Rates Up On Jobs & Bond Data, What Homebuyers Should Do

Posted by Leslie Bauer on Wednesday, August 12th, 2009 at 2:24pm.

RATE LEVELS

Rates on conforming loans up to $417k and super-conforming loans up to $729k continue to trade up and down as much as .5% per week, and this week we’re on the wrong side of that. Rates on Jumbos from $729k to $3.5m are about the same. Unlike loans up to $729k, jumbos aren’t currently securitized, so while jumbo lenders look to mortgage bond markets for pricing cues, jumbo rates are priced more according to lender competition than mortgage bond trading levels. 

With respect to mortgage bond trading, the question is whether this week is another brief rate spike or we’re entering into a generally higher rate range. The main drivers of this week’s mortgage bond selloff (when bond prices drop in a selloff, yields or rates rise) were concerns over Treasury supply diluting the bond complex in general, and today’s jobs report.

ECONOMIC TRENDS AFFECTING RATES

Treasury auctions announced this week call for $75b to be issued next week, which follows about $100b that was issued last week. The trend has been that Treasury auction announcements hurt bond markets (and rates), and if the actual auctions go well, markets improve. But with the government issuing ongoing massive supply to raise nearly $1t for stimulus activities, the effect would mostly be dilutive over time. When too much supply causes investors to sell bonds, rates rise.

As for jobs, today’s monthly report which showed ‘only’ -247k job losses for July, a drastic improvement over last month’s -443k number as well as previous months. Unemployment also dropped from 9.5% to 9.4%. Bond markets are getting hammered on this otherwise positive economic news. This could mean an improving economy, but that would also mean higher rates and an eventual reversal of home price declines.

WHAT HOMEBUYERS SHOULD DO

All year, my position with homebuyers has been the same: nobody can pick the bottom of any market, and even the most sophisticated market participants can only hope to get close. A home finance transaction involves both housing and rate markets, and if there was a sweet spot where the bottoms of these two markets most closely meet it would be in 2009, most likely some time before Fall.

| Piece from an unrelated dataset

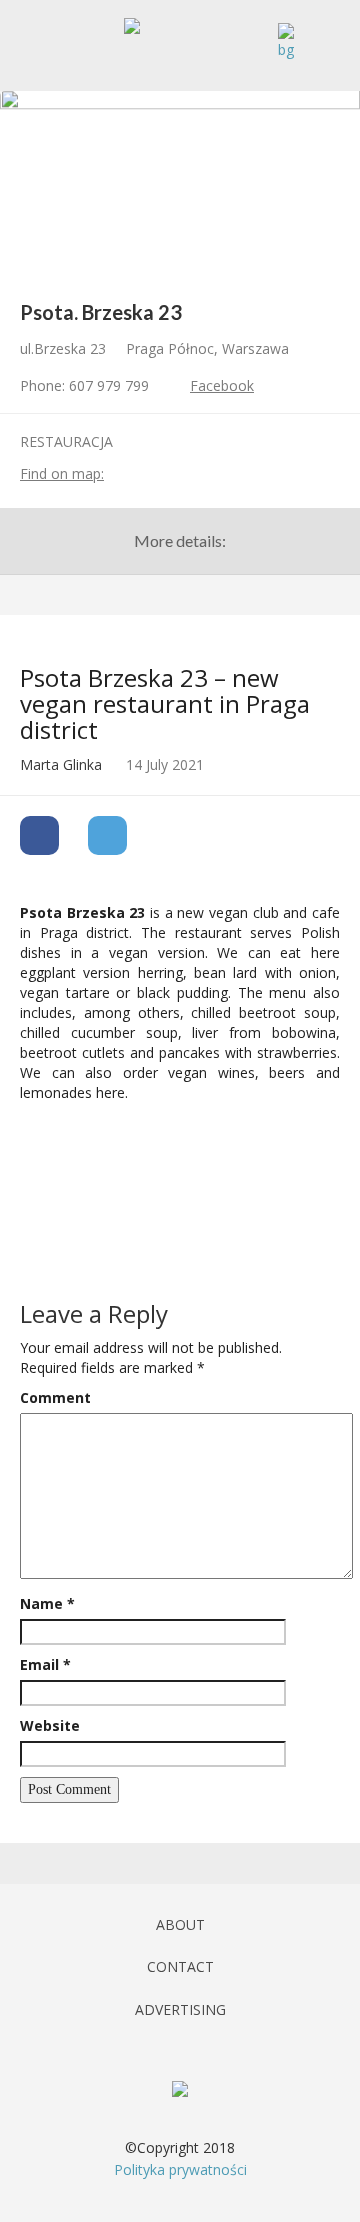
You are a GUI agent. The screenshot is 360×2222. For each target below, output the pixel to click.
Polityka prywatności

So far this position has retained credibility, and the market sentiment as we near the end of summer still supports this position.  

CONFORMING RATES ($200,000 – $417,000) – 1 POINT

30 Year: 5.375%   (5.495% APR)

FHA 30 Year: 5.375% (5.495% APR)

SUPER-CONFORMING RATES ($417,001 to $729,750 cap by county) – 1 POINT

30 Year: 5.625% (5.77% APR)

FHA 30 Year: 5.5% (5.63% APR)

JUMBO RATES ($625,500 – $3,500,000) – 1 POINT

30 Year: 6.5 %   (6.63% APR)

10/1 ARM: 6.25%   (6.39% APR)

5/1 ARM: 5.25 %   (5.43% APR)

Scenarios assume full doc pricing on purchase or rate/term refi (but not cash-out refi) loans for borrower with 720 FICO score or greater, at least 20% equity (unless FHA), and 6-12 months reserves left over after close (retirement assets counted at 70% of value for reserves). Better or worse rates apply to specific client profiles. Better rates are available using tax deductible points. ARM rates adjust the first month after initial fixed period shown, and once per year thereafter until year 30. Adjusted rate calculated by adding 2.25% margin to 1yr LIBOR index at time of adjustment. At first adjustment LIBOR+margin cannot exceed start rate+5%, subsequent yearly adjustments can never be greater than 2% per year, total of all adjustments for 30yr life of loan can never exceed start rate+5%. This is not a loan commitment nor a loan guarantee, rates based on loan amount ranges shown and rates available at the time of production. Rates subject to change without notice. California Department of Real Estate license #01376428. Equal Housing Lender.